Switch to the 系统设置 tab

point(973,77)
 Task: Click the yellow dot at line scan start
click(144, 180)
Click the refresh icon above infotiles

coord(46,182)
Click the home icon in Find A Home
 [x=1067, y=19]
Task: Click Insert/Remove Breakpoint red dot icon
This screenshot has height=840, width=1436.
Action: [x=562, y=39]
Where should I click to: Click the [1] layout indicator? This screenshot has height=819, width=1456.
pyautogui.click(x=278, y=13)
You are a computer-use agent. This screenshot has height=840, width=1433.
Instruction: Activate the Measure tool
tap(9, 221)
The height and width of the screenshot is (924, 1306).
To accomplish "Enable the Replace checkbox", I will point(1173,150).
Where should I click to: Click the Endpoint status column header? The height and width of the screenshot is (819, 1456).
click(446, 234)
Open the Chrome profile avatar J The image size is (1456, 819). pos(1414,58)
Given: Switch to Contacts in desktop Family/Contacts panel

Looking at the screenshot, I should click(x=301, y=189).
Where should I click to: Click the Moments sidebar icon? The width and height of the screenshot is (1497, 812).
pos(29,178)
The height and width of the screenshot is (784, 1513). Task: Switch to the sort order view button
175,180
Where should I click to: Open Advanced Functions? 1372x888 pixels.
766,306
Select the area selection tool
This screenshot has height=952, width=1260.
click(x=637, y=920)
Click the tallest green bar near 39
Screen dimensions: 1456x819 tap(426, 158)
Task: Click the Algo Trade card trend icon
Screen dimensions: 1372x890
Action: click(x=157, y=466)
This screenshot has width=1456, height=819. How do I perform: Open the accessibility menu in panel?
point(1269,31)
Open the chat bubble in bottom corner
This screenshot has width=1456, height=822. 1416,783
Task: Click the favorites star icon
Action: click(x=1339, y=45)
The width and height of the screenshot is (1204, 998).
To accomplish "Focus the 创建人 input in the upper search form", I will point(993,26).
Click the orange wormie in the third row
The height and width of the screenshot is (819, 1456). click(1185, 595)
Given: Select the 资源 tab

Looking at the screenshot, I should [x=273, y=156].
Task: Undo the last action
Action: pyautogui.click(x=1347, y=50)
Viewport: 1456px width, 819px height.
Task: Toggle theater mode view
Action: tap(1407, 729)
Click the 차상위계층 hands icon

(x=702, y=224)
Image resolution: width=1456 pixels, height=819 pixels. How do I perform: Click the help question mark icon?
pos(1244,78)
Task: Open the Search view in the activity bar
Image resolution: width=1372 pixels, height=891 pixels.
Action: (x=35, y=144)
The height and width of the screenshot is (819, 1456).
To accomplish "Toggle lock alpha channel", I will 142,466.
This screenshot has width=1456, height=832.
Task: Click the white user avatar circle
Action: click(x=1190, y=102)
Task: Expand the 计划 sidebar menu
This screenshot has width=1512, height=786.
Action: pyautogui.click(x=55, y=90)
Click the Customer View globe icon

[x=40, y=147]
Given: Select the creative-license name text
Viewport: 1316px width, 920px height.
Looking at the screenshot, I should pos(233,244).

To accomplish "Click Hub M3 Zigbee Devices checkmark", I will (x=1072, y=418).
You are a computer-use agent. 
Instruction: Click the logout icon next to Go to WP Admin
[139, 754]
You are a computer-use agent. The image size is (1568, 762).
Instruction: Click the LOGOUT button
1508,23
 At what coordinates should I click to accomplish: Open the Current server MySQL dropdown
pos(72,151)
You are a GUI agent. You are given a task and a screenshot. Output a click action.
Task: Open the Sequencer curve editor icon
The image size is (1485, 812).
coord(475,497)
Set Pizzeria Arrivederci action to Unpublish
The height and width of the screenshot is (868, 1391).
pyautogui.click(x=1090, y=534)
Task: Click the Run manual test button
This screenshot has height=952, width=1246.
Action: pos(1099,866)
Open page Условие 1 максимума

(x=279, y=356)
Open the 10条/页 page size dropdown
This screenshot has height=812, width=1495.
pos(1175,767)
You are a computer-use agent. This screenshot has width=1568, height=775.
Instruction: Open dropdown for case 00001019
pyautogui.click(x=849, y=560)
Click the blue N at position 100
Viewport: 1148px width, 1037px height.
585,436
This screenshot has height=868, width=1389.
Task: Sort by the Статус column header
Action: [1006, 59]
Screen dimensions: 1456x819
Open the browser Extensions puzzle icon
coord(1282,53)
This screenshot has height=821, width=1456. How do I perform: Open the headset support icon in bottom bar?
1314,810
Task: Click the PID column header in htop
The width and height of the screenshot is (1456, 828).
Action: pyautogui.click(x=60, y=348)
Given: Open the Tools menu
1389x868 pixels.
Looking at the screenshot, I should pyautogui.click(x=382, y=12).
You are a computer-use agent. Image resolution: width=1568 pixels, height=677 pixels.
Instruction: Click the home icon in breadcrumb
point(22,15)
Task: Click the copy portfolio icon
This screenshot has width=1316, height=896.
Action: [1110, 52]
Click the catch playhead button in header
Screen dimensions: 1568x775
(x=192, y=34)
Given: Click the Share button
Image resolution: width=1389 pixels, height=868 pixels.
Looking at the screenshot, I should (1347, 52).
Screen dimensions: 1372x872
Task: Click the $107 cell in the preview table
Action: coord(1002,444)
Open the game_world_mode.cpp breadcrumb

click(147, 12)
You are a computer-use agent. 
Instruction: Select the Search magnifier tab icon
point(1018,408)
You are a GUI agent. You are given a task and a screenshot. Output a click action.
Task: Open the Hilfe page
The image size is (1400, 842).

================================

→ What needs to be done
Every piece of the data must be set down exactly. Omit nothing.

→ Task solution
Switch to the 系统设置 tab

point(973,77)
 Task: Click the yellow dot at line scan start
click(144, 180)
Click the refresh icon above infotiles

coord(46,182)
Click the home icon in Find A Home
 [x=1067, y=19]
Task: Click Insert/Remove Breakpoint red dot icon
This screenshot has height=840, width=1436.
Action: [x=562, y=39]
Where should I click to: Click the [1] layout indicator? This screenshot has height=819, width=1456.
pyautogui.click(x=278, y=13)
You are a computer-use agent. This screenshot has height=840, width=1433.
Instruction: Activate the Measure tool
tap(9, 221)
The height and width of the screenshot is (924, 1306).
To accomplish "Enable the Replace checkbox", I will point(1173,150).
Where should I click to: Click the Endpoint status column header? The height and width of the screenshot is (819, 1456).
click(446, 234)
Open the Chrome profile avatar J The image size is (1456, 819). pos(1414,58)
Given: Switch to Contacts in desktop Family/Contacts panel

Looking at the screenshot, I should click(x=301, y=189).
Where should I click to: Click the Moments sidebar icon? The width and height of the screenshot is (1497, 812).
pos(29,178)
The height and width of the screenshot is (784, 1513). Task: Switch to the sort order view button
175,180
Where should I click to: Open Advanced Functions? 1372x888 pixels.
766,306
Select the area selection tool
This screenshot has height=952, width=1260.
click(x=637, y=920)
Click the tallest green bar near 39
Screen dimensions: 1456x819 tap(426, 158)
Task: Click the Algo Trade card trend icon
Screen dimensions: 1372x890
Action: click(x=157, y=466)
This screenshot has width=1456, height=819. How do I perform: Open the accessibility menu in panel?
point(1269,31)
Open the chat bubble in bottom corner
This screenshot has width=1456, height=822. 1416,783
Task: Click the favorites star icon
Action: click(x=1339, y=45)
The width and height of the screenshot is (1204, 998).
To accomplish "Focus the 创建人 input in the upper search form", I will point(993,26).
Click the orange wormie in the third row
The height and width of the screenshot is (819, 1456). click(1185, 595)
Given: Select the 资源 tab

Looking at the screenshot, I should [x=273, y=156].
Task: Undo the last action
Action: pyautogui.click(x=1347, y=50)
Viewport: 1456px width, 819px height.
Task: Toggle theater mode view
Action: tap(1407, 729)
Click the 차상위계층 hands icon

(x=702, y=224)
Image resolution: width=1456 pixels, height=819 pixels. How do I perform: Click the help question mark icon?
pos(1244,78)
Task: Open the Search view in the activity bar
Image resolution: width=1372 pixels, height=891 pixels.
Action: (x=35, y=144)
The height and width of the screenshot is (819, 1456).
To accomplish "Toggle lock alpha channel", I will 142,466.
This screenshot has width=1456, height=832.
Task: Click the white user avatar circle
Action: click(x=1190, y=102)
Task: Expand the 计划 sidebar menu
This screenshot has width=1512, height=786.
Action: pyautogui.click(x=55, y=90)
Click the Customer View globe icon

[x=40, y=147]
Given: Select the creative-license name text
Viewport: 1316px width, 920px height.
Looking at the screenshot, I should pos(233,244).

To accomplish "Click Hub M3 Zigbee Devices checkmark", I will (x=1072, y=418).
You are a computer-use agent. 
Instruction: Click the logout icon next to Go to WP Admin
[139, 754]
You are a computer-use agent. The image size is (1568, 762).
Instruction: Click the LOGOUT button
1508,23
 At what coordinates should I click to accomplish: Open the Current server MySQL dropdown
pos(72,151)
You are a GUI agent. You are given a task and a screenshot. Output a click action.
Task: Open the Sequencer curve editor icon
The image size is (1485, 812).
coord(475,497)
Set Pizzeria Arrivederci action to Unpublish
The height and width of the screenshot is (868, 1391).
pyautogui.click(x=1090, y=534)
Task: Click the Run manual test button
This screenshot has height=952, width=1246.
Action: pos(1099,866)
Open page Условие 1 максимума

(x=279, y=356)
Open the 10条/页 page size dropdown
This screenshot has height=812, width=1495.
pos(1175,767)
You are a computer-use agent. This screenshot has width=1568, height=775.
Instruction: Open dropdown for case 00001019
pyautogui.click(x=849, y=560)
Click the blue N at position 100
Viewport: 1148px width, 1037px height.
585,436
This screenshot has height=868, width=1389.
Task: Sort by the Статус column header
Action: [1006, 59]
Screen dimensions: 1456x819
Open the browser Extensions puzzle icon
coord(1282,53)
This screenshot has height=821, width=1456. How do I perform: Open the headset support icon in bottom bar?
1314,810
Task: Click the PID column header in htop
The width and height of the screenshot is (1456, 828).
Action: pyautogui.click(x=60, y=348)
Given: Open the Tools menu
1389x868 pixels.
Looking at the screenshot, I should pyautogui.click(x=382, y=12).
You are a computer-use agent. Image resolution: width=1568 pixels, height=677 pixels.
Instruction: Click the home icon in breadcrumb
point(22,15)
Task: Click the copy portfolio icon
This screenshot has width=1316, height=896.
Action: [1110, 52]
Click the catch playhead button in header
Screen dimensions: 1568x775
(x=192, y=34)
Given: Click the Share button
Image resolution: width=1389 pixels, height=868 pixels.
Looking at the screenshot, I should (1347, 52).
Screen dimensions: 1372x872
Task: Click the $107 cell in the preview table
Action: coord(1002,444)
Open the game_world_mode.cpp breadcrumb

click(147, 12)
You are a computer-use agent. 
Instruction: Select the Search magnifier tab icon
point(1018,408)
You are a GUI agent. You are given a task and a screenshot. Output a click action.
Task: Open the Hilfe page
The image size is (1400, 842).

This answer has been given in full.